If a module returns stderr or otherwise fails to produce valid JSON, the actual output will still be shown in Ansible, but the command will not succeed.
.. _module_conventions:
Following Ansible conventions
=============================
Ansible conventions offer a predictable user interface across all modules, playbooks, and roles. To follow Ansible conventions in your module development:
* Use consistent names across modules (yes, we have many legacy deviations - don't make the problem worse!).
* Use consistent parameters (arguments) within your module(s).
* Do not use 'message' or 'syslog_facility' as a parameter name, as this is used internally by Ansible.
* Normalize parameters with other modules - if Ansible and the API your module connects to use different names for the same parameter, add aliases to your parameters so the user can choose which names to use in tasks and playbooks.
* Return facts from ``*_facts`` modules in the ``ansible_facts`` field of the :ref:`result dictionary<common_return_values>` so other modules can access them.
* Implement ``check_mode`` in all ``*_info`` and ``*_facts`` modules. Playbooks which conditionalize based on fact information will only conditionalize correctly in ``check_mode`` if the facts are returned in ``check_mode``. Usually you can add ``supports_check_mode=True`` when instantiating ``AnsibleModule``.
* Use module-specific environment variables. For example, if you use the helpers in ``module_utils.api`` for basic authentication with ``module_utils.urls.fetch_url()`` and you fall back on environment variables for default values, use a module-specific environment variable like :code:`API_<MODULENAME>_USERNAME` to avoid conflict between modules.
* Keep module options simple and focused - if you're loading a lot of choices/states on an existing option, consider adding a new, simple option instead.
* Keep options small when possible. Passing a large data structure to an option might save us a few tasks, but it adds a complex requirement that we cannot easily validate before passing on to the module.
* If you want to pass complex data to an option, write an expert module that allows this, along with several smaller modules that provide a more 'atomic' operation against the underlying APIs and services. Complex operations require complex data. Let the user choose whether to reflect that complexity in tasks and plays or in vars files.
* Implement declarative operations (not CRUD) so the user can ignore existing state and focus on final state.
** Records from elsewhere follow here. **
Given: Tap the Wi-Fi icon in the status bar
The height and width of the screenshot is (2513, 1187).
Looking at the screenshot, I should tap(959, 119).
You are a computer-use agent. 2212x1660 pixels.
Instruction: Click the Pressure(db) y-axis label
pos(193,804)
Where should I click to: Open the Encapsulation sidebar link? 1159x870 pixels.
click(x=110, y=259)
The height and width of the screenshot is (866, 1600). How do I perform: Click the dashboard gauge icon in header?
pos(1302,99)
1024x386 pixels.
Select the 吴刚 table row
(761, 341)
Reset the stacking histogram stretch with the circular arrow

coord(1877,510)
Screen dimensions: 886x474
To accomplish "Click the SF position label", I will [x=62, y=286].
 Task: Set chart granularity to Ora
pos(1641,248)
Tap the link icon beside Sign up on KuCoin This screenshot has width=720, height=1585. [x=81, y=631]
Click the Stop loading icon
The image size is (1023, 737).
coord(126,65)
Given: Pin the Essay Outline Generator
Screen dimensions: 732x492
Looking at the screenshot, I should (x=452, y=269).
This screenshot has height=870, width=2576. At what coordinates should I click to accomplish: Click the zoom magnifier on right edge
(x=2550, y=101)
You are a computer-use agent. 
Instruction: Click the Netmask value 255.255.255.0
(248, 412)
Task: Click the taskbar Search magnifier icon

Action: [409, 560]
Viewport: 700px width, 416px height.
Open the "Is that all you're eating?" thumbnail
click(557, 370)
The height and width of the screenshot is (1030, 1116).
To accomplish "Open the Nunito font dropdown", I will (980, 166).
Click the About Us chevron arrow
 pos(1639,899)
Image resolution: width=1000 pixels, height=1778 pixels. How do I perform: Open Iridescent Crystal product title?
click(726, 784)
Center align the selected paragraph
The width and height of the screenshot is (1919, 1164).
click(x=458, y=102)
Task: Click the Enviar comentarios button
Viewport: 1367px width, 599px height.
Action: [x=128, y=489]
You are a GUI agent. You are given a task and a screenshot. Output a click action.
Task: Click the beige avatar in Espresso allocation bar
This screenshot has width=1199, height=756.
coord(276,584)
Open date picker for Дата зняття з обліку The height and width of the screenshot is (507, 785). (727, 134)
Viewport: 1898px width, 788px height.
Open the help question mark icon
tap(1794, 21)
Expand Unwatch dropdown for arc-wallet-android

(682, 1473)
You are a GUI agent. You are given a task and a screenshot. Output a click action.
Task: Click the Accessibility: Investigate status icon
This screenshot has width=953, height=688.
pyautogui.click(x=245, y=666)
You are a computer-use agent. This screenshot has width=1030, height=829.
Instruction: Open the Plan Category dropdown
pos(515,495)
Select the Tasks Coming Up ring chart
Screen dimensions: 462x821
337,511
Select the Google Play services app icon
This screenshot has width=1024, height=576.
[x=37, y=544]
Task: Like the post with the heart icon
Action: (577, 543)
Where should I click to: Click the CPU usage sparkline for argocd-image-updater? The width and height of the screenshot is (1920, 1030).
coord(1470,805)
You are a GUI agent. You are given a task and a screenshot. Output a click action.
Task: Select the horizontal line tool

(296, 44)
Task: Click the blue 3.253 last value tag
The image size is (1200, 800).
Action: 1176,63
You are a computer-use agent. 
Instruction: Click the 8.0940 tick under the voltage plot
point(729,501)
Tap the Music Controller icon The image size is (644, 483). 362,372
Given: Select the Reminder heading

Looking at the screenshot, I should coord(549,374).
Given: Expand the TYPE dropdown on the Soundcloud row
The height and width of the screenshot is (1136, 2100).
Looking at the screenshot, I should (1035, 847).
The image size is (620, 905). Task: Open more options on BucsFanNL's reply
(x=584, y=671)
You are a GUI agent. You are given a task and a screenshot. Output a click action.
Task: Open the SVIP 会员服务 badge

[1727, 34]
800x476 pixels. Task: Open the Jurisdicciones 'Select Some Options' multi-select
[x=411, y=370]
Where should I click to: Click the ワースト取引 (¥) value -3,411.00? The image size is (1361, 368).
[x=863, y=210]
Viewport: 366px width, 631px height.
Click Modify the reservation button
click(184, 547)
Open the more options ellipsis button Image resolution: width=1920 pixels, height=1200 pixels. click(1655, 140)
For example, use ``started/stopped``, ``present/absent``.
* Strive for a consistent final state (aka idempotency). If running your module twice in a row against the same system would result in two different states, see if you can redesign or rewrite to achieve consistent final state. If you can't, document the behavior and the reasons for it.
* Provide consistent return values within the standard Ansible return structure, even if NA/None are used for keys normally returned under other options.
* Follow additional guidelines that apply to families of modules if applicable. For example, AWS modules should follow the :ref:`Amazon development checklist <AWS_module_development>`.
Module Security
===============
* Avoid passing user input from the shell.
* Always check return codes.
* You must always use ``module.run_command``, not ``subprocess`` or ``Popen`` or ``os.system``.
* Avoid using the shell unless absolutely necessary.
* If you must use the shell, you must pass ``use_unsafe_shell=True`` to ``module.run_command``.
* If any variables in your module can come from user input with ``use_unsafe_shell=True``, you must wrap them with ``pipes.quote(x)``.
* When fetching URLs, use ``fetch_url`` or ``open_url`` from ``ansible.module_utils.urls``. Do not use ``urllib2``, which does not natively verify TLS certificates and so is insecure for https.
* Sensitive values marked with ``no_log=True`` will automatically have that value stripped from module return values. If your module could return these sensitive values as part of a dictionary key name, you should call the ``ansible.module_utils.basic.sanitize_keys()`` function to strip the values from the keys. See the ``uri`` module for an example.